And so the problems for a potential leader country, for one that becomes part of what I think we’re now supposed to call the Global North, are different than those of the rapid development of cultures of engineering practice that you know can be built, and that you know exist, and you know are highly productive, because you can look abroad at other countries and see them.

The problems of a leader country are problems of distribution, are problems of building capital, both human and physical, and are problems of figuring out what the best industries of the future are going to be.

And so starting, I guess, after the Civil War, as the United States is now a leader country, as the pragmatic problems the economy faces change, the pragmatic economic policy response changes as well.

They are the problems of how do you manage to knit the country together as a single economic entity to take advantage of economies of scale. And the answer is to throw money at railroads, in a highly corrupt but very effective way: to get a dense network of railroads built across the country, after which the problem is you’ve now enriched these railroad barons. And they have substantial monopoly power.

Well, the pragmatic response is all of a sudden to forget that they are simply exercising the property rights that you gave them, and instead to establish an anti-trust policy. To break up monopolies that you yourself have created in rails, and also to adopt rate regulation. To establish an inter-state commerce commission so that the small farmer trying to bargain with a monopolistic railroad has the government on their side to some degree.

There’s a belief that you should democratise the ownership of property, so instead of selling off the land not given away to the railroads to the highest bidder, the Republicans under Lincoln and his successors developed the Homestead Act – a very Jeffersonian tack for a party in the late 19th Century. That maybe Jefferson was wrong in saying that yeoman farmers are the only potential source of virtue, but still creating a society in which lots of people have lots of forms of property, and lots of potential independence, is a very good policy if you’re worrying about distribution now, rather than just about growing production.

Hence the way that the prairies were settled.

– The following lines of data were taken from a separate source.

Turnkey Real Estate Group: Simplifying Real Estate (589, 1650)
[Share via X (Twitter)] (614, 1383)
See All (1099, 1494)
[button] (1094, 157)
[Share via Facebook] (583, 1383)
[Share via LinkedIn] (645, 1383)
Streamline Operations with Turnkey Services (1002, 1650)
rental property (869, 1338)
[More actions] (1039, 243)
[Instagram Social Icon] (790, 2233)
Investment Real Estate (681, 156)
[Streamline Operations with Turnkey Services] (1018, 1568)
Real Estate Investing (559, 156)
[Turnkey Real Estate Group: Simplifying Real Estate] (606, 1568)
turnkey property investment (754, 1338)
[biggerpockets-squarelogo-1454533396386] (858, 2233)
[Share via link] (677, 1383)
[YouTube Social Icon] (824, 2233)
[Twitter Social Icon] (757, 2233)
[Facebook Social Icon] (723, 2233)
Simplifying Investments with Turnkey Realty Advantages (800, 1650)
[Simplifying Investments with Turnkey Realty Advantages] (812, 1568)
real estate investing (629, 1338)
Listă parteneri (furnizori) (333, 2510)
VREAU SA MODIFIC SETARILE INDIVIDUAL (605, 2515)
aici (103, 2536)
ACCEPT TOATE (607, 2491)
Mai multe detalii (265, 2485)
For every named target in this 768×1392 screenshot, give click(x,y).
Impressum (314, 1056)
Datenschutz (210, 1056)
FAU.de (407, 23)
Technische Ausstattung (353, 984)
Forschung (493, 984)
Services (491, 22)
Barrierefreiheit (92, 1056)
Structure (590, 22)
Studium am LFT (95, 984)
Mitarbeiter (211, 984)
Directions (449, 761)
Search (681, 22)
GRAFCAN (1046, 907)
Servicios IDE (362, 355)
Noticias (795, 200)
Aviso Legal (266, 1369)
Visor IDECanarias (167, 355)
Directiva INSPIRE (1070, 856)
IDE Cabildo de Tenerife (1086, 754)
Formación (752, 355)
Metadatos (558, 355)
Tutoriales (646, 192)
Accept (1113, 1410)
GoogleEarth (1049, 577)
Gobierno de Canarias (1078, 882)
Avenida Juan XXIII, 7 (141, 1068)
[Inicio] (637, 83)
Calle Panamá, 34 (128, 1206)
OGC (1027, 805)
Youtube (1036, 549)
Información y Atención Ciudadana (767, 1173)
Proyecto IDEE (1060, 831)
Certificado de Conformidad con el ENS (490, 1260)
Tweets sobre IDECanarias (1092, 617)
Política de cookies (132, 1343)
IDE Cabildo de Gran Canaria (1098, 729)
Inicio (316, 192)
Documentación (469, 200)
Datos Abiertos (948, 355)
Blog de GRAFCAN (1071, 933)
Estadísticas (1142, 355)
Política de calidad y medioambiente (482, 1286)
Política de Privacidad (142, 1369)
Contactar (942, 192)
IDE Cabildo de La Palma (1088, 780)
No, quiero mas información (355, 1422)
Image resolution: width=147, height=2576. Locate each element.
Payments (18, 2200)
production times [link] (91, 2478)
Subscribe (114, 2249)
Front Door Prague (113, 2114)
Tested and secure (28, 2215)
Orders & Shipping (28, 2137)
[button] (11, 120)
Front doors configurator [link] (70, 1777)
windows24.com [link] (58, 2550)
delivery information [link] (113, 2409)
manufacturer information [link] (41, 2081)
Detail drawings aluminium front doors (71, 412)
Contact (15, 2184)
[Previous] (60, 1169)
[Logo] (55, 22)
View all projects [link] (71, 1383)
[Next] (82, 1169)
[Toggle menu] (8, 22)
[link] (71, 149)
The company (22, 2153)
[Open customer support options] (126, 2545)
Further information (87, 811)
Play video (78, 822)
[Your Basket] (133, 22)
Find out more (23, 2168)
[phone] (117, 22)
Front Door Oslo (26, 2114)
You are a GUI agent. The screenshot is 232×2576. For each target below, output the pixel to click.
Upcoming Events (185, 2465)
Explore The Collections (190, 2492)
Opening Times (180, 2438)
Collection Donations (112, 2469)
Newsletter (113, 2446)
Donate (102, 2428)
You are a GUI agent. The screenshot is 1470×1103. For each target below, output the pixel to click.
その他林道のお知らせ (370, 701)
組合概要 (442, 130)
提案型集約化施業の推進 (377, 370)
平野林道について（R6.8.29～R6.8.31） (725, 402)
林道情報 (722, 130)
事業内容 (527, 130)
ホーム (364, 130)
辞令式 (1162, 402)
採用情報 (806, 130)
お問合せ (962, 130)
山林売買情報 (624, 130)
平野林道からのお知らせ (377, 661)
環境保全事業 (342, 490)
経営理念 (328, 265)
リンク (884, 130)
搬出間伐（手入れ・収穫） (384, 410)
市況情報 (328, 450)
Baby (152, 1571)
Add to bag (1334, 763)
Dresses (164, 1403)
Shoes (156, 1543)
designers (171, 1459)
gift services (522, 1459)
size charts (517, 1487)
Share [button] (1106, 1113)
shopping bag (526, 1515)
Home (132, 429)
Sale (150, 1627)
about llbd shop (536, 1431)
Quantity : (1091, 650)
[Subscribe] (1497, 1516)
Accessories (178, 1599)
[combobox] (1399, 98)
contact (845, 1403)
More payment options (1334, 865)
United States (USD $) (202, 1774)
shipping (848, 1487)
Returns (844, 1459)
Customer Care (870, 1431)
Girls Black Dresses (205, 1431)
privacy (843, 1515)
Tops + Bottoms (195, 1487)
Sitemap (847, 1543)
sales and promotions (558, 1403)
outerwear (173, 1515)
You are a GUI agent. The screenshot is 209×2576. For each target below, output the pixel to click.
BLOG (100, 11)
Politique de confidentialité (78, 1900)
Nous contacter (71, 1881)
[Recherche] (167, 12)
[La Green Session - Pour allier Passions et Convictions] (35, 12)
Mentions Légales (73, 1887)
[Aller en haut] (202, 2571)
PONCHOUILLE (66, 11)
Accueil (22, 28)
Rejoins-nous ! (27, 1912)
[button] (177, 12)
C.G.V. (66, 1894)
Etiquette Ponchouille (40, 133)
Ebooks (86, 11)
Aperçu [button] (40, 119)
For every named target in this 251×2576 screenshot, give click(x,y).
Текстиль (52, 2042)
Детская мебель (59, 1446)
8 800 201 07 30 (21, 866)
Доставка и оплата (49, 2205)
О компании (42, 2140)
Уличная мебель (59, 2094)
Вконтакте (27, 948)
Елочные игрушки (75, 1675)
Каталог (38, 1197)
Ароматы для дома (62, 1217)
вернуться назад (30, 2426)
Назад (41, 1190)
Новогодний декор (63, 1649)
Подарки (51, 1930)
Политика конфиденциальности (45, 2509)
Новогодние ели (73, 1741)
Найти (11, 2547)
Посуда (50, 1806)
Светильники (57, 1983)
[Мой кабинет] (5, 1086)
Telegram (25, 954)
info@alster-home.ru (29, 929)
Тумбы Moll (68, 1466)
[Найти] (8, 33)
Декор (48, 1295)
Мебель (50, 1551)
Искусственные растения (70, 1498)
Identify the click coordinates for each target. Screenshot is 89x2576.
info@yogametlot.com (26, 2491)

And then for those of us who aren’t going to live on the prairies, well, we have land grant universities. Up until Clark Kerr left the chancellorship, presidency of the University of California in the 1970s, when he was, as he said, fired with enthusiasm, just as he had originally taken the job two decades before, when he had been fired with enthusiasm to take it in a different sense, up until the end of Clark Kerr’s tenure, the idea in California and throughout the United States was that the government should provide you with as much education as you could stand and as you could benefit from for free, as far as tuition was concerned.

That we wanted people to build their human capital. We thought that yes, if they build their human capital they’ll get richer, but they will also be a benefit to their fellow citizens, and we also want there to be powerful and easy roads to upward mobility, as opposed to smart but poor people having to graduate from college with current debt loads in the six figures, which they cannot discharge no matter how bankrupt they happen to be in the moment.

And a second course correction does indeed come with Teddy Roosevelt, who is very worried about the uses to which wealth is being put.

So we get not only the denunciations of malefactors of great wealth, and Teddy Roosevelt’s aggressive pursuit of the anti-trust case that breaks up the largest corporation in America, the Standard Oil company.

We also get the establishment of America’s national parks, we’re at the beginning of environmentalism, and very powerful good government movements in the cities, to try to greatly upgrade the quality of local government that Americans are getting.

And this is even before the crisis of the Great Depression casts the whole system into doubt, and makes people think maybe the market economy with private property has had its day.
And in response, it’s Teddy Roosevelt’s cousin Franklin who winds up, almost by accident, in the President’s seat in 1933 – that, had the politics of the 1920s gone somewhat differently, suspicion is maybe Franklin Roosevelt would have been President in 1928, and we’d now regard him as Herbert Hoover: as the person who fumbled the Depression.

But when Franklin came in in 1933 he saw that what Hoover had tried to do had by and large failed – that Hoover, after all, had focused on restoring business confidence, had adopted what Tim Geithner will probably not forgive me for calling a Geithneresque view of the economy, basically that the bankers and the businessmen have the rest of us by the plums. And only if the bankers and businessmen are confident in the future will there be the flows of money through finance and the spending by business on building capacity needed to support full employment.
And that that is the only way you can effectively get out of a depression, to somehow restore business confidence, which requires not running huge deficits, that businessmen fear won’t be repaid, or will be repaid only by taxing them, requires not throwing businessmen and bankers in jail, it requires saying that prosperity is around the corner and the fundamentals of the economy are sound in such a way as to get you mercilessly mocked.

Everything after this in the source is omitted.